Instructions to follow:
The answer must be every line below that holds the word "will".

Stored data entries
*** Begin section ***

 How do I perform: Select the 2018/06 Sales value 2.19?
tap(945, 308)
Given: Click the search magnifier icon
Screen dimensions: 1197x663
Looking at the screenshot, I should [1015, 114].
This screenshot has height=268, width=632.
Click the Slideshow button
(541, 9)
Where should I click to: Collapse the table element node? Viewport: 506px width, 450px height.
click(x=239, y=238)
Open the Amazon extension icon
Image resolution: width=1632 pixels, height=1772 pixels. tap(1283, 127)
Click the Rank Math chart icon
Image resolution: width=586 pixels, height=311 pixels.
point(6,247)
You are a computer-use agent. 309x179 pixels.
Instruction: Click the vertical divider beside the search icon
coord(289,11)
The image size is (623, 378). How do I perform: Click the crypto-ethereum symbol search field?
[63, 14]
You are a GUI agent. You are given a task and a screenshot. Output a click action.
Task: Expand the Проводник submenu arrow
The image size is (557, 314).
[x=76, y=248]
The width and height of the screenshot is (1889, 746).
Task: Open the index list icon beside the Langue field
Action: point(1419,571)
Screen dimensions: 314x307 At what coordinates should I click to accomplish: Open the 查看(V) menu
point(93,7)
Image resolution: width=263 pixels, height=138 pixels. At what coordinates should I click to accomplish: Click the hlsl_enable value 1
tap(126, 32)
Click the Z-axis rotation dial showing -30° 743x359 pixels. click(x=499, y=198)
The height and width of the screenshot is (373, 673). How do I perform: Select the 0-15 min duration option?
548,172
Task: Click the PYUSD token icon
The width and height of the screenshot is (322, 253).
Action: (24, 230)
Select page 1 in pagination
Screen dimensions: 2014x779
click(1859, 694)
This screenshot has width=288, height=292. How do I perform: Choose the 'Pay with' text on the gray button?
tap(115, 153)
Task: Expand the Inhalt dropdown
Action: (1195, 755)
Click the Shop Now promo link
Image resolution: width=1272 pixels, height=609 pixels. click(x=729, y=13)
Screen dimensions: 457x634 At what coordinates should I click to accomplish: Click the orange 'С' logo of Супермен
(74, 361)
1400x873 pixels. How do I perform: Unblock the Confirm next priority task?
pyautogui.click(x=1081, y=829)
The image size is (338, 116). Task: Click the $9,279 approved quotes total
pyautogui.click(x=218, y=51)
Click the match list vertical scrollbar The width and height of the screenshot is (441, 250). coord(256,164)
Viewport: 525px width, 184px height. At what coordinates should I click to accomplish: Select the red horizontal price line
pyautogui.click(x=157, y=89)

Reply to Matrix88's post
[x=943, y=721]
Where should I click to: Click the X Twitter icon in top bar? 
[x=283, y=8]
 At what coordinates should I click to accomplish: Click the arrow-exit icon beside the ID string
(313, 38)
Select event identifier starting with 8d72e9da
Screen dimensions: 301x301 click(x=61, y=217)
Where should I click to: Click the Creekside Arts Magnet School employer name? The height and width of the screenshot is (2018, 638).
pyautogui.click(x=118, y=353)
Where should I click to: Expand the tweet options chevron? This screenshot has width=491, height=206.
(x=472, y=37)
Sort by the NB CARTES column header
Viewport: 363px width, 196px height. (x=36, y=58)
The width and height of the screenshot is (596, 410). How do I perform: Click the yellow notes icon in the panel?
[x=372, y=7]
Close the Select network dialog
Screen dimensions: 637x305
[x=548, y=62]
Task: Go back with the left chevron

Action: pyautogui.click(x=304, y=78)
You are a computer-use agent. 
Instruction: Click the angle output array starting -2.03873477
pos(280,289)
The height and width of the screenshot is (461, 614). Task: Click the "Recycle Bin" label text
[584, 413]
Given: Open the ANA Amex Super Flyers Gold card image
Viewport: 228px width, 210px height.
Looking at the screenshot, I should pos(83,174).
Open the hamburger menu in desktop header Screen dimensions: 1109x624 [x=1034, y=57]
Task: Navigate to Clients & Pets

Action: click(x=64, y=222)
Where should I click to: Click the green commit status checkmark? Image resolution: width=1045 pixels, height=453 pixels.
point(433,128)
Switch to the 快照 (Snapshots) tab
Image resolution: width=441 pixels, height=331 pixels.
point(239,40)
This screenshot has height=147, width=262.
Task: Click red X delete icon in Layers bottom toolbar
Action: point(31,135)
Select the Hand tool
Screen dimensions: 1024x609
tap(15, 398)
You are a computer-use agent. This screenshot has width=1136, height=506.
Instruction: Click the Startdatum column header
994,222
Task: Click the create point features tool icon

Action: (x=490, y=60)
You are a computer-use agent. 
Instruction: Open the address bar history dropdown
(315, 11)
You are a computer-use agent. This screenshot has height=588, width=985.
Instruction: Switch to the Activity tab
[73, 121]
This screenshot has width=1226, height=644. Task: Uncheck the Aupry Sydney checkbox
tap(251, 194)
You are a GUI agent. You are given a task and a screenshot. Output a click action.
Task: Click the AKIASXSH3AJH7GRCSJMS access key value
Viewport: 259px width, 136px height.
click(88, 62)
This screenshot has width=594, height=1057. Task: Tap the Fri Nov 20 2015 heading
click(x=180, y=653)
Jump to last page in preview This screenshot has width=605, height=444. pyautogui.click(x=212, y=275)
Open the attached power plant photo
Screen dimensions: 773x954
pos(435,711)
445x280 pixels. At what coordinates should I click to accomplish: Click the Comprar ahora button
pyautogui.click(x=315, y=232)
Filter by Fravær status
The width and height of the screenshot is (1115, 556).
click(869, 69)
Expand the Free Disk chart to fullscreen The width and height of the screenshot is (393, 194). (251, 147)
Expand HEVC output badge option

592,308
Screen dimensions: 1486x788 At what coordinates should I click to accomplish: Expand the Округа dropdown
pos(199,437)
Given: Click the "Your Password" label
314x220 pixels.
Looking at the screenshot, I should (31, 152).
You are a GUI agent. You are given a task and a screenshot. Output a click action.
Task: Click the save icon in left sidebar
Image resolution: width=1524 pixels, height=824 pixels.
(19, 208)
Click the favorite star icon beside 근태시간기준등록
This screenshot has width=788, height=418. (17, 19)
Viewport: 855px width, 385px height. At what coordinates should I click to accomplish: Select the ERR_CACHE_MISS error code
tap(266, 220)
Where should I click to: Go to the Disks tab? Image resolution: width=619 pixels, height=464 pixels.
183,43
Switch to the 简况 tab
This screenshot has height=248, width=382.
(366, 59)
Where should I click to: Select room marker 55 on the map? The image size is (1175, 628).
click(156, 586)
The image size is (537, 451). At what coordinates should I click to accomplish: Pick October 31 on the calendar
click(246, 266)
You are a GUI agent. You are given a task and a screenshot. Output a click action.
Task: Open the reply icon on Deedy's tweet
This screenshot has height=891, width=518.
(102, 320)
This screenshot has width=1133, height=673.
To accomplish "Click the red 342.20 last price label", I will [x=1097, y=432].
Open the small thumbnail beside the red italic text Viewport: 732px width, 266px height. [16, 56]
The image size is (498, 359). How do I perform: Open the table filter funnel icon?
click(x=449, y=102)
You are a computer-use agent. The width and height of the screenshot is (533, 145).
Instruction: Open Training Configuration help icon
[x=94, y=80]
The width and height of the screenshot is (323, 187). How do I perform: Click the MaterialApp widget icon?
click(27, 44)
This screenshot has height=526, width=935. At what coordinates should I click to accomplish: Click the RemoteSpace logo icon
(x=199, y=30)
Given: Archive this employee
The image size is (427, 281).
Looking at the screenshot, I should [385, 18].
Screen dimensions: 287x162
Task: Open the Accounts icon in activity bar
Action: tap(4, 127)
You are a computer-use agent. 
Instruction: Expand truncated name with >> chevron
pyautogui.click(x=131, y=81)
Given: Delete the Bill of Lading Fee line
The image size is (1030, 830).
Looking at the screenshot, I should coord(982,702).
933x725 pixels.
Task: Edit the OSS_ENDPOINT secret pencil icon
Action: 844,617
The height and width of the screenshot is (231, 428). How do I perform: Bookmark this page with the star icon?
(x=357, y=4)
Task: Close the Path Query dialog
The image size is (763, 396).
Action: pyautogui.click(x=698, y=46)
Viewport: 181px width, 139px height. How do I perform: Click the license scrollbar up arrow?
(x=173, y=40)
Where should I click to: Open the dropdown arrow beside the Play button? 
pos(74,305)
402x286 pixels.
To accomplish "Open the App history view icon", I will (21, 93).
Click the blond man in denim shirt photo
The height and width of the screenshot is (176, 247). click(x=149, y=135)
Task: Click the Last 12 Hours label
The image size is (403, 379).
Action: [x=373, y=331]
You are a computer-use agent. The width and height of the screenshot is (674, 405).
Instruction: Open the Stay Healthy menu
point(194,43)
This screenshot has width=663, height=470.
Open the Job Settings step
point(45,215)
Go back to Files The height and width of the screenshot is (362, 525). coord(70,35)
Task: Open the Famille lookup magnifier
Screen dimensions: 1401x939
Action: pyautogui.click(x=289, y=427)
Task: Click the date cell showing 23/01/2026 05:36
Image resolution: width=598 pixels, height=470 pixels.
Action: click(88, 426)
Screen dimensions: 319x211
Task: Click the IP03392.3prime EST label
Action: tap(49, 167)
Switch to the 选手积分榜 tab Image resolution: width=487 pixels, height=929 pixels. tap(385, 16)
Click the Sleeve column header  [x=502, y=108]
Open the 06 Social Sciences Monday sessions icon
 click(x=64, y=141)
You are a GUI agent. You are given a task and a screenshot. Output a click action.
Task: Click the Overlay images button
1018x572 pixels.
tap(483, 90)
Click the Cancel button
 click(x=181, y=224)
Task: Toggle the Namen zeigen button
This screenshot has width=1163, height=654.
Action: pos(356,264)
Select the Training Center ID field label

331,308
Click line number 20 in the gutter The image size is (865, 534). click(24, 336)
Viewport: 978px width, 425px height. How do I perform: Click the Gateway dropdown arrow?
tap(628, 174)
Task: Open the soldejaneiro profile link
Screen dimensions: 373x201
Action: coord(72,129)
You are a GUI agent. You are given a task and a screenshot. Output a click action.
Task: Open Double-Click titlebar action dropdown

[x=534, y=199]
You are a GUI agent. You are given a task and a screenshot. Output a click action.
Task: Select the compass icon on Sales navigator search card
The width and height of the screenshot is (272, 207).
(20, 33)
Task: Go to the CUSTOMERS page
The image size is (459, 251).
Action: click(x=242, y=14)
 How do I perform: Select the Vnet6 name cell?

*** End section ***

Problem solution:
To accomplish "Click the red 342.20 last price label", I will [x=1097, y=432].
To accomplish "Open the App history view icon", I will (21, 93).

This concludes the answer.